Records from a data collection:

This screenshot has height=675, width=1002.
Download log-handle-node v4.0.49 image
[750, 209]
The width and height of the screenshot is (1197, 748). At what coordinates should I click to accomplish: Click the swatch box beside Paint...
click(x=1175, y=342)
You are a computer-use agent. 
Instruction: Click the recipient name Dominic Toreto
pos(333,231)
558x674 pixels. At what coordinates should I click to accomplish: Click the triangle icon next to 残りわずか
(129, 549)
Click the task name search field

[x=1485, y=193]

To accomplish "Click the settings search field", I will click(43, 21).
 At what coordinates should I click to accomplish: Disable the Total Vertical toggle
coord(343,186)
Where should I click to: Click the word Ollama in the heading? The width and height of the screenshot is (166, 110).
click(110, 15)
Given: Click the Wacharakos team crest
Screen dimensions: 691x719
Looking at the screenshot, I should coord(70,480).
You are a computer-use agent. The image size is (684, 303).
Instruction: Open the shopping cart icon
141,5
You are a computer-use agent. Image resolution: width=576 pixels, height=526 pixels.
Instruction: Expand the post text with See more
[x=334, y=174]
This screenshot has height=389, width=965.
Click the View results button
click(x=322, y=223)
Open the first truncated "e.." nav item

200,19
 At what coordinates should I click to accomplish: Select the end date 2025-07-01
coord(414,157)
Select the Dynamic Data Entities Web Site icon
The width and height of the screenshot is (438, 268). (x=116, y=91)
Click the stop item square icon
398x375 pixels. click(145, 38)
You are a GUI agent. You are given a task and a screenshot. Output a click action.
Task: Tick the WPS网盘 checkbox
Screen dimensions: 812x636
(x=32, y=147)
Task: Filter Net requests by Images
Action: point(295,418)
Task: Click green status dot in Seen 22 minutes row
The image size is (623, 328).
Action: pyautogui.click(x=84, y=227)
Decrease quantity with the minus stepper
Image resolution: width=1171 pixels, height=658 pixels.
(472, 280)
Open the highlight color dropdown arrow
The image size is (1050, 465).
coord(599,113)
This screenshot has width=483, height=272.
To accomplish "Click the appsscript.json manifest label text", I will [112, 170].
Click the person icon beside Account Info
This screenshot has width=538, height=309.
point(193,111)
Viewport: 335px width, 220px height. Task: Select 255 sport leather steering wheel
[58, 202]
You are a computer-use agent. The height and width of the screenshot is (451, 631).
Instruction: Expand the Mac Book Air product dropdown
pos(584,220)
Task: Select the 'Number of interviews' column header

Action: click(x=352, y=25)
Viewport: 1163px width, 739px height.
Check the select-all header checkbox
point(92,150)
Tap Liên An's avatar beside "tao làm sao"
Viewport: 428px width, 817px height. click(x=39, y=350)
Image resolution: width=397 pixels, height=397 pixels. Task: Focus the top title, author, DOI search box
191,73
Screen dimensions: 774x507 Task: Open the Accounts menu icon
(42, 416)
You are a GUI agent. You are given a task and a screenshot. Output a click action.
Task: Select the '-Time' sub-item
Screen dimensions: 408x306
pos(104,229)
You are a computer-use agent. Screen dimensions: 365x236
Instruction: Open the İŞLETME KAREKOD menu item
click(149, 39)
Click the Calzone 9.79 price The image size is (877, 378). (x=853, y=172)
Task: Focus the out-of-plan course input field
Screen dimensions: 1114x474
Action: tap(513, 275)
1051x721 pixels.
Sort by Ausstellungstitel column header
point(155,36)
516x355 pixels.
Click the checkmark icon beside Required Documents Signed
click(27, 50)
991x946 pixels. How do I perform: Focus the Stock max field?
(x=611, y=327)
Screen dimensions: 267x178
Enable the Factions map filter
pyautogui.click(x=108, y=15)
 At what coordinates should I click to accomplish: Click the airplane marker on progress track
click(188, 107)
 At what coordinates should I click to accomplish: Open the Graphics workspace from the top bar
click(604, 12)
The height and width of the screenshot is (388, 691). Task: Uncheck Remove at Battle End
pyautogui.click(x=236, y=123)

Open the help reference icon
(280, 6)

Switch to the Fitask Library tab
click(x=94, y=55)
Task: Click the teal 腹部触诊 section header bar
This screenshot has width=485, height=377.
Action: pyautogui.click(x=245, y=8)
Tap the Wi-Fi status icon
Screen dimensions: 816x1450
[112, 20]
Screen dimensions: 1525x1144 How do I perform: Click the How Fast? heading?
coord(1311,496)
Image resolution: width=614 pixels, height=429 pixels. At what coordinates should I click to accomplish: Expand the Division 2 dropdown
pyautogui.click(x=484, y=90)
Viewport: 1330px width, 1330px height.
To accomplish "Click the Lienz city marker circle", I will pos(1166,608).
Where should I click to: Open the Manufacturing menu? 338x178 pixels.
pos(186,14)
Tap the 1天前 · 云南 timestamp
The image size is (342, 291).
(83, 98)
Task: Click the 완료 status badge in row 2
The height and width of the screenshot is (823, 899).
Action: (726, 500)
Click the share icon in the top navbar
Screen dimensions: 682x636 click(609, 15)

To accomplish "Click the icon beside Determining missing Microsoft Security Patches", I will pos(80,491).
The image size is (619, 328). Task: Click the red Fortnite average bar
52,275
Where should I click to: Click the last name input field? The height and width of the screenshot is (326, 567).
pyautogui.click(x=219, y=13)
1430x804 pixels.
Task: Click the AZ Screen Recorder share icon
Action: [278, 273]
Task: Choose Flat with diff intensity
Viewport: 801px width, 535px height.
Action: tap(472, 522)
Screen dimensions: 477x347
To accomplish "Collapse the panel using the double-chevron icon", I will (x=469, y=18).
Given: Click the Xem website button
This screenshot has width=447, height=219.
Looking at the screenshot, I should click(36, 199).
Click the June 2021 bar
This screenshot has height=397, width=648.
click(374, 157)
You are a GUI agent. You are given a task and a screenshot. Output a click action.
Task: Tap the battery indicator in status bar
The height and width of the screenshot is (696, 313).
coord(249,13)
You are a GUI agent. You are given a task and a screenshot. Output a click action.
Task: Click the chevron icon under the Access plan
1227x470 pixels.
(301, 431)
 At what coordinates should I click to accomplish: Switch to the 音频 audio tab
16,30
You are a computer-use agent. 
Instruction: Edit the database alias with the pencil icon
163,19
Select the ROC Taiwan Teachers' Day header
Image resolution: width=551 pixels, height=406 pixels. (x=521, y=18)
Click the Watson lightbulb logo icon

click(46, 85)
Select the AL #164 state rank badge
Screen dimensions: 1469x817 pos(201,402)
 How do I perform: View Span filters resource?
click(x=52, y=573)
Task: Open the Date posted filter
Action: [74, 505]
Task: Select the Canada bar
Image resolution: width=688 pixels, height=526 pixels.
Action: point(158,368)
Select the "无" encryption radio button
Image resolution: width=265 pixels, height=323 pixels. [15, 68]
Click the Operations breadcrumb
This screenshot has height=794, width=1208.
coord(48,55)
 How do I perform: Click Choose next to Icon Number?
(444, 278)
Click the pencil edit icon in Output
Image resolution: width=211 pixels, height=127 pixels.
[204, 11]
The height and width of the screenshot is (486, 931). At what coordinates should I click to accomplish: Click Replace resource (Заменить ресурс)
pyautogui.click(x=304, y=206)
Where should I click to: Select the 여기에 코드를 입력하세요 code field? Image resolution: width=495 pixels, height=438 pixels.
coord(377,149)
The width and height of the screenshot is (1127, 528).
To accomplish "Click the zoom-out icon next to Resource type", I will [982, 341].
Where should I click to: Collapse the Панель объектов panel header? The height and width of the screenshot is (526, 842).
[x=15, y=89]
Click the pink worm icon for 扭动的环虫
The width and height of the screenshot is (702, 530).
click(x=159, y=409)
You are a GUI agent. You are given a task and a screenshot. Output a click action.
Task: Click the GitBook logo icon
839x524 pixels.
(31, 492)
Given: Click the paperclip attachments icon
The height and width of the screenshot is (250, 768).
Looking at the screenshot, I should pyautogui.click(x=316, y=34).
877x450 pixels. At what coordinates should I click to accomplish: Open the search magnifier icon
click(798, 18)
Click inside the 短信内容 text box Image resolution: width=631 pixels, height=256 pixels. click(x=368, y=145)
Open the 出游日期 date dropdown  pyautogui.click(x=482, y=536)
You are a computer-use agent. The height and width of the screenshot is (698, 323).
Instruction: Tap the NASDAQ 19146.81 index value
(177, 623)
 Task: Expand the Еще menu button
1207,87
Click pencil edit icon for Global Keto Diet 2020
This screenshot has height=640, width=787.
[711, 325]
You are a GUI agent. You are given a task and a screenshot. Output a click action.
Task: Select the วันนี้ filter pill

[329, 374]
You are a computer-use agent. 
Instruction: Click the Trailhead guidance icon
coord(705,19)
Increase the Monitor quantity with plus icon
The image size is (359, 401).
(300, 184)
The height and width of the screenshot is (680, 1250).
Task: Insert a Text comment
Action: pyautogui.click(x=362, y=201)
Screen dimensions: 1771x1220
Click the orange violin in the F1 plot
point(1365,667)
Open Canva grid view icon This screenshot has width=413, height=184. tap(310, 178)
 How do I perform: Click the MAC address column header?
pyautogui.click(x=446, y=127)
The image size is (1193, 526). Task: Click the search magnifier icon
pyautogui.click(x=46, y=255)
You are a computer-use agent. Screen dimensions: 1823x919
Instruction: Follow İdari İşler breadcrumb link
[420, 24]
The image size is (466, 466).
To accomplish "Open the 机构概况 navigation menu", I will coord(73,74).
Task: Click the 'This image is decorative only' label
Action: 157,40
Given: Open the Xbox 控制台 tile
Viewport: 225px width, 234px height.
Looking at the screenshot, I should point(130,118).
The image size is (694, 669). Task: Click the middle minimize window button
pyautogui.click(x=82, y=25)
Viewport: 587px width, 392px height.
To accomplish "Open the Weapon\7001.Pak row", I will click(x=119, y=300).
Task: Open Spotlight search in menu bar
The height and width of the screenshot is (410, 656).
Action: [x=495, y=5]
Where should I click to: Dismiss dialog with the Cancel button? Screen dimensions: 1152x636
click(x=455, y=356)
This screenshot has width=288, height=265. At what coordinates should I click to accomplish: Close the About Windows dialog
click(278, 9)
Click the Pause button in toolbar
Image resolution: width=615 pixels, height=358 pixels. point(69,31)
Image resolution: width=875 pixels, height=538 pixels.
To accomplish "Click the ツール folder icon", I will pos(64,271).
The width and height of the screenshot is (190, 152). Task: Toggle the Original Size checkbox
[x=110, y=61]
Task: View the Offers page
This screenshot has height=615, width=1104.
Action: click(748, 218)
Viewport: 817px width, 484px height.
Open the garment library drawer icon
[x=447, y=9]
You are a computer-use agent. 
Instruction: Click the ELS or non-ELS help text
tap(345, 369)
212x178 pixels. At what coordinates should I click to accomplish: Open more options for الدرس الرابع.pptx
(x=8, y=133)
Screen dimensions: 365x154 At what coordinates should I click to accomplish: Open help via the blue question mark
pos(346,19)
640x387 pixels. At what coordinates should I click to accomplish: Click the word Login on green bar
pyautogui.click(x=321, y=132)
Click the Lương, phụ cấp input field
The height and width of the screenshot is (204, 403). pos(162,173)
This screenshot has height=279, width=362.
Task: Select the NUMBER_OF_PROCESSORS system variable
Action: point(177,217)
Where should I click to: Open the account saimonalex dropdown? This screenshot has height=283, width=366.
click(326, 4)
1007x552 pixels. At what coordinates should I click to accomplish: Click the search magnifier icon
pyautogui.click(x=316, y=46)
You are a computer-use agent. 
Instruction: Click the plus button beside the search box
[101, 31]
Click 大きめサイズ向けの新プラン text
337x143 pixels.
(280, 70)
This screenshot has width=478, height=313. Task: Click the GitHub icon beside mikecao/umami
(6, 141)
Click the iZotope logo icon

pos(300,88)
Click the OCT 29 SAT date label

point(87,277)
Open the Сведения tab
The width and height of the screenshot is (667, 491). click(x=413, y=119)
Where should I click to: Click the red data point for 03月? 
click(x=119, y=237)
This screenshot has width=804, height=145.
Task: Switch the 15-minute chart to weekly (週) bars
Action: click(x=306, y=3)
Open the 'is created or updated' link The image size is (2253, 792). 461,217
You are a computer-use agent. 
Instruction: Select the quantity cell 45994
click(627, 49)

**PROBLEM REQUIREMENTS:** All lines from the one containing "Open the 'is" through the end of the records, both ends included, are to be quoted exactly; please add nothing else.

**PROBLEM SOLUTION:**
Open the 'is created or updated' link The image size is (2253, 792). 461,217
You are a computer-use agent. 
Instruction: Select the quantity cell 45994
click(627, 49)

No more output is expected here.